[Stored data entries]
........
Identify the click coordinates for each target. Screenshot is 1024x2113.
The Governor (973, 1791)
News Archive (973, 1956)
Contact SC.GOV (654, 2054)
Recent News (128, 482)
........
All entries are to be printed once more, exactly as given.

**WORKED SOLUTION**
Identify the click coordinates for each target. Screenshot is 1024x2113.
The Governor (973, 1791)
News Archive (973, 1956)
Contact SC.GOV (654, 2054)
Recent News (128, 482)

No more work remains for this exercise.